We will access the PushShift API through a python package named psaw (acronym for "PushShift API Wrapper") so first we'll need to pip install that. If you don't already have the fantastically useful jsonlines package installed, it'd be a good idea to install that too.

In [1]:
!pip install psaw
!pip install jsonlines
Requirement already satisfied: psaw in /Library/Frameworks/Python.framework/Versions/3.8/lib/python3.8/site-packages (0.1.0)
Requirement already satisfied: Click in /Library/Frameworks/Python.framework/Versions/3.8/lib/python3.8/site-packages (from psaw) (8.0.1)
Requirement already satisfied: requests in /Library/Frameworks/Python.framework/Versions/3.8/lib/python3.8/site-packages (from psaw) (2.25.1)
Requirement already satisfied: urllib3<1.27,>=1.21.1 in /Library/Frameworks/Python.framework/Versions/3.8/lib/python3.8/site-packages (from requests->psaw) (1.26.4)
Requirement already satisfied: chardet<5,>=3.0.2 in /Library/Frameworks/Python.framework/Versions/3.8/lib/python3.8/site-packages (from requests->psaw) (4.0.0)
Requirement already satisfied: certifi>=2017.4.17 in /Library/Frameworks/Python.framework/Versions/3.8/lib/python3.8/site-packages (from requests->psaw) (2020.12.5)
Requirement already satisfied: idna<3,>=2.5 in /Library/Frameworks/Python.framework/Versions/3.8/lib/python3.8/site-packages (from requests->psaw) (2.10)
WARNING: You are using pip version 21.2.2; however, version 21.3.1 is available.
You should consider upgrading via the '/Library/Frameworks/Python.framework/Versions/3.8/bin/python3.8 -m pip install --upgrade pip' command.
Requirement already satisfied: jsonlines in /Library/Frameworks/Python.framework/Versions/3.8/lib/python3.8/site-packages (2.0.0)
WARNING: You are using pip version 21.2.2; however, version 21.3.1 is available.
You should consider upgrading via the '/Library/Frameworks/Python.framework/Versions/3.8/bin/python3.8 -m pip install --upgrade pip' command.

The imports are dead-simple. I'll import pandas as well since that's my swiss army knife of choice. I'm also going to define a data root path to where on my system I want to store the

In [1]:
import os
DATA_ROOT = '../data/'

import pandas as pd
from datetime import datetime

from psaw import PushshiftAPI
api = PushshiftAPI()

PushShift and psaw Overview

I'll start with a quick example of how to use the psaw wrapper. You'll want to refer to the psaw and PushShift GitHub pages for more complete documentation.

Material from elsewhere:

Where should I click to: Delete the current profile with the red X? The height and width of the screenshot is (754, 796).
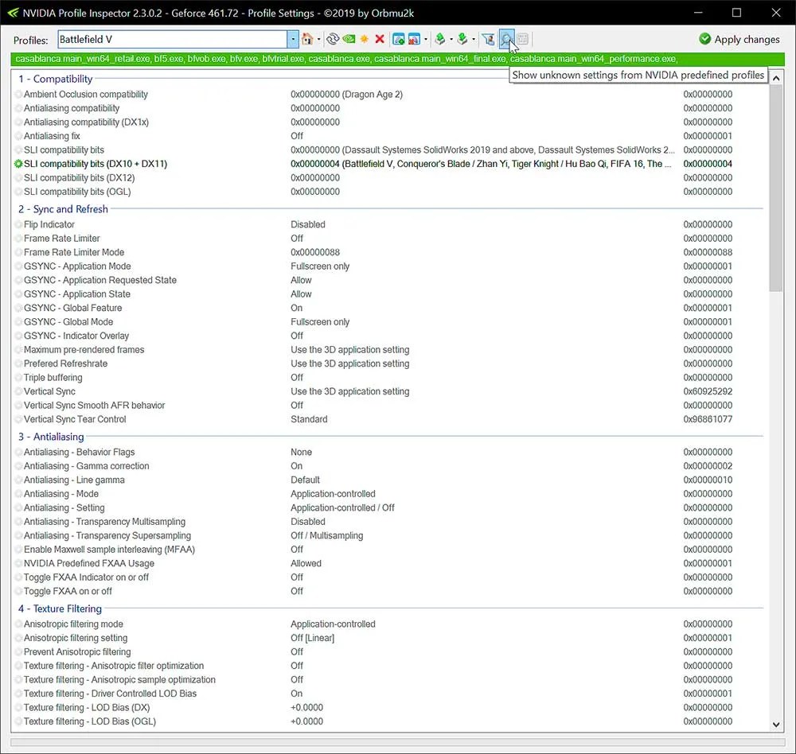[380, 38]
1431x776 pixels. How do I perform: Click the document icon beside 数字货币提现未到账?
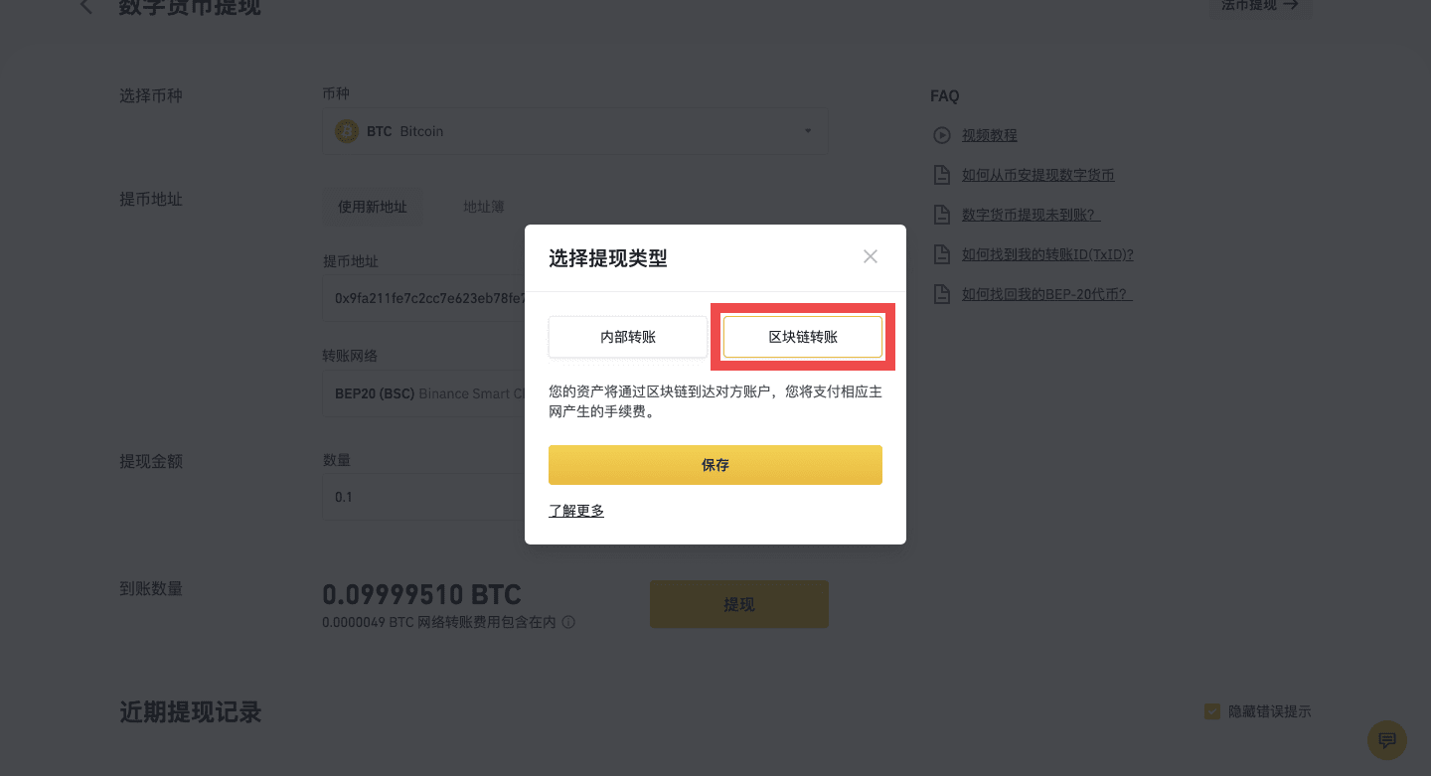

First, we will use the search_submissions API method, which searches submissions (the initial post in a new thread) for the given ticker. We need to pass in unix-type integer timestamps rather than human-readable ones, so here we're using pandas to do that.

You'll also notice the filter parameter, which allows you to return only a subset of the many fields available. If you want to see the full list of available fields, read the docs or run the below code snippet.

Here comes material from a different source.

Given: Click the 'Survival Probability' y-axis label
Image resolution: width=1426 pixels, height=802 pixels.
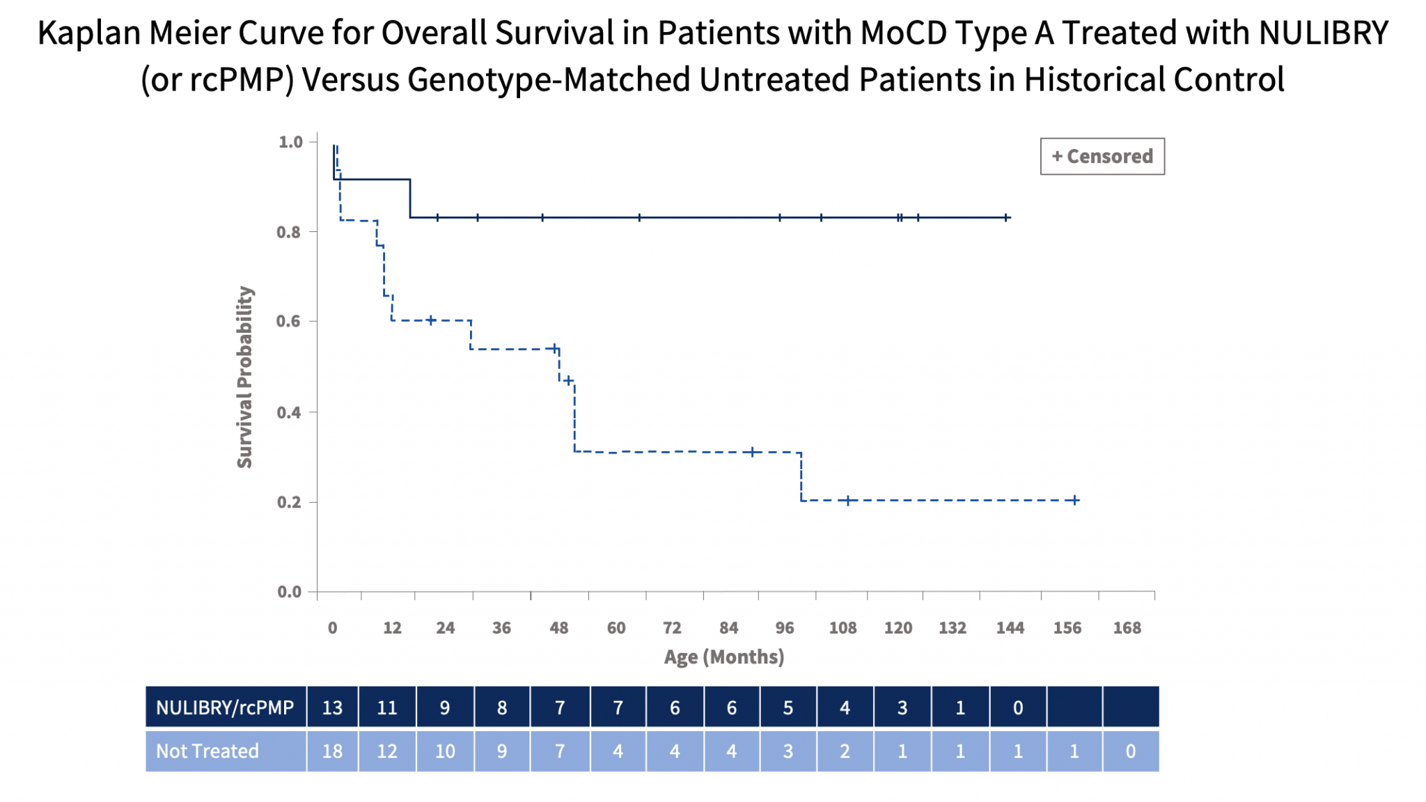Looking at the screenshot, I should [x=244, y=377].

gen = api.search_submissions(q='GME',limit=1) list(gen)[0].d_.keys()

In [2]:
start_epoch = int(pd.to_datetime('2021-01-01').timestamp())
end_epoch = int(pd.to_datetime('2021-01-02').timestamp())

gen = api.search_submissions(q='GME', # this is the keyword (ticker symbol) for which we're searching
                               after=start_epoch, before=end_epoch, # these are the unix-based timestamps to search between
                               subreddit=['wallstreetbets','stocks'], # one or more subreddits to include in the search
                               filter=['id','url','author', 'title', 'score',
                                       'subreddit','selftext','num_comments'], # list of fields to return
                               limit = 2 # limit on the number of records returned
                              ) 

You'll notice that this ran awfully quickly. In part, that's due to the fact that it has returned a lazy generator object which doesn't (yet) contain the data we want. One simple way to make the generator object actually pull the data is to wrap it in a list() call. Below is an example of what that returns.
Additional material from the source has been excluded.